Learning to Generalize
- LecturerProf. Jia-Bin Huang (Department of Electrical and Computer Engineering, Virginia Tech (USA))
Host: Chu-Song Chen - Time2019-12-31 (Tue.) 10:30 ~ 12:30
- LocationAuditorium 122 at CITI Building
Abstract
Deep neural networks have demonstrated state-of-the-art performance on a wide range of tasks. These models, however, often have difficulty in generalizing to unseen samples and domains. The major challenges include representation biases in our datasets, scarcity of labeled training examples in target domains, and the diversity of testing cases.
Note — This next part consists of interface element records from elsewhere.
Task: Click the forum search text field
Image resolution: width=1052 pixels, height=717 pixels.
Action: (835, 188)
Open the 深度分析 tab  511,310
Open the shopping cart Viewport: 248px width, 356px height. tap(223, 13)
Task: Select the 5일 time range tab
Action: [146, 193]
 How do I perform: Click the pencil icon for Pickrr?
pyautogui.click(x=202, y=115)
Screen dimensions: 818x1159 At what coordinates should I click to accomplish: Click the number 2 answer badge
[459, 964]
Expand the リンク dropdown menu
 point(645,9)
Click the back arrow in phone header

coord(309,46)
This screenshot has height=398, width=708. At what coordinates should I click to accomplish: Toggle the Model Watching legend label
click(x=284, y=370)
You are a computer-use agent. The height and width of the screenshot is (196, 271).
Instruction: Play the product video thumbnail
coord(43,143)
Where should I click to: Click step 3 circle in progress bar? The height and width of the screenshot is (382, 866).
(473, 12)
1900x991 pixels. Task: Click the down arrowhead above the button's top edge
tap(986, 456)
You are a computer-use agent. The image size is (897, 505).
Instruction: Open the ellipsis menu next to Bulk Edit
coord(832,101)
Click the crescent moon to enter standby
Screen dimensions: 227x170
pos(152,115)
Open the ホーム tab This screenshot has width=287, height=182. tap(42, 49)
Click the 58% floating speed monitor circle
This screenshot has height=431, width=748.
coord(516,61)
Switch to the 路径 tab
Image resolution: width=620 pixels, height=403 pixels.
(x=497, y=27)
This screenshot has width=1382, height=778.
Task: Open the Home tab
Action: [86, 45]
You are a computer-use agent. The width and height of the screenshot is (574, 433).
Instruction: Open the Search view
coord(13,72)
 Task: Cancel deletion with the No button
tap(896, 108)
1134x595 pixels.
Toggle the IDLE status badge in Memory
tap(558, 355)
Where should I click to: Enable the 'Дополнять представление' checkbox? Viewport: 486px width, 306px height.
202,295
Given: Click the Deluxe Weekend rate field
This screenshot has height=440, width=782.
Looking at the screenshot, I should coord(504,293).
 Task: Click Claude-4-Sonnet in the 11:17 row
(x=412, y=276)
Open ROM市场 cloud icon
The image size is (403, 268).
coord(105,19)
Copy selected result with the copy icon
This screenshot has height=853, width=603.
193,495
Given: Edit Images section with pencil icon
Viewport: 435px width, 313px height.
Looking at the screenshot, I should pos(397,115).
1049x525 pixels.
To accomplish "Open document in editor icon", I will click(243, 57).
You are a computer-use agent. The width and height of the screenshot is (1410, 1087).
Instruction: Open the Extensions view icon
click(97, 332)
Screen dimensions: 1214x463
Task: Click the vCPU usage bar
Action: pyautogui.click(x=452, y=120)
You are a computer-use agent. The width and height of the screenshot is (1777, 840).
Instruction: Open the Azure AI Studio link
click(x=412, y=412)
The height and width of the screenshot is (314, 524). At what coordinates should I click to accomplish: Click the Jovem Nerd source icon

In this talk, I will show how we tackle these challenges and learn models that generalize better to unseen testing cases and domains. I will discuss several techniques for improving generalization in the context of specific computer vision applications, including activity understanding, object recognition, and semantic segmentation.
BIO
Jia-Bin Huang is an Assistant Professor in the Bradley Department of Electrical and Computer Engineering at Virginia Tech. He received a B.S. degree in Electronics Engineering from National Chiao-Tung University, Hsinchu, Taiwan, and his Ph.D. degree in the Department of Electrical and Computer Engineering at the University of Illinois, Urbana-Champaign. His research interests include computer vision, computer graphics, and machine learning. He is the recipient of a Google Faculty Award, SAMSUNG Global Outreach Award, and an NSF CRII Award.